Once read, never forgotten, Mervyn Peake's dark trilogy about the downfall of the ancient, inbred house of Gormenghast is one of those adolescent rites-of-passage works. It is impossible not to identify with the young Titus, 77th Earl of Groan and heir to Gormenghast, struggling against the machinations of Steerpike, the put-upon kitchen boy turned valet, whose rise up the greasy pole of power appears unstoppable.

David Glass' production sometimes suffers from as much misplaced ambition as Steerpike himself. But in transposing over 1,000 pages of novel into just over two and a half hours, it recognises that Gormenghast is as much a state a mind as an actual place. The stage is almost bare and, for successive scenes, the endless stone corridors of the castle are ingeniously created by handheld backdrops.

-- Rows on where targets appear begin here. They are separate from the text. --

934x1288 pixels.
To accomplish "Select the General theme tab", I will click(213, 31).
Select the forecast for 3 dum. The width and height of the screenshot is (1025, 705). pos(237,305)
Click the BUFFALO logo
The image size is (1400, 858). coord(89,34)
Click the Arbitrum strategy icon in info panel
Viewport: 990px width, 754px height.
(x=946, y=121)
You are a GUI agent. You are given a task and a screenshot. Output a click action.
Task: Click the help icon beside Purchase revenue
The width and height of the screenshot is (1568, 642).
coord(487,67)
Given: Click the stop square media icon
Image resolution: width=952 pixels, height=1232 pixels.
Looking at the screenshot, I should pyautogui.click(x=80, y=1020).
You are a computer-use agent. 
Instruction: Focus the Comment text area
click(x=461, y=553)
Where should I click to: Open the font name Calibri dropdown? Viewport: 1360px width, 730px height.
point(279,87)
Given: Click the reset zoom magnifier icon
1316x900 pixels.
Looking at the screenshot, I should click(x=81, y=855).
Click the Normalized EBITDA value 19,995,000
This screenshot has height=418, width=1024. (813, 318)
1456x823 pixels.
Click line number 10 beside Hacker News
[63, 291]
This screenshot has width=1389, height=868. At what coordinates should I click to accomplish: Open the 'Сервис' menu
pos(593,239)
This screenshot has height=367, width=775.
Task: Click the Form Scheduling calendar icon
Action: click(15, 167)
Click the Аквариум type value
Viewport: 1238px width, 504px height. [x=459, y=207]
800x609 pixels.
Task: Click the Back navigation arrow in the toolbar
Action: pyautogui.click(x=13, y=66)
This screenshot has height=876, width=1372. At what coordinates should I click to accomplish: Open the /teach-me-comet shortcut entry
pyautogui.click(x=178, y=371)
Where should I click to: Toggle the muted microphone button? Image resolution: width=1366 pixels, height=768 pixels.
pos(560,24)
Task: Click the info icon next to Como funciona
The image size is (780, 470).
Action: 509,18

This is a production that captures the flavour of the novels, if not quite their nightmarish essence: Eric MacLennan's monstrous and murderous Swelter, the master cook, is a little too well-behaved to be really gruesome.

It seems the need to tell the story keeps getting in the way of Glass's desire to create startling visual images. When the two come together, it is magnificent: the discovery of the aunts' mummified bodies and the labyrinthine corridors are niftily done.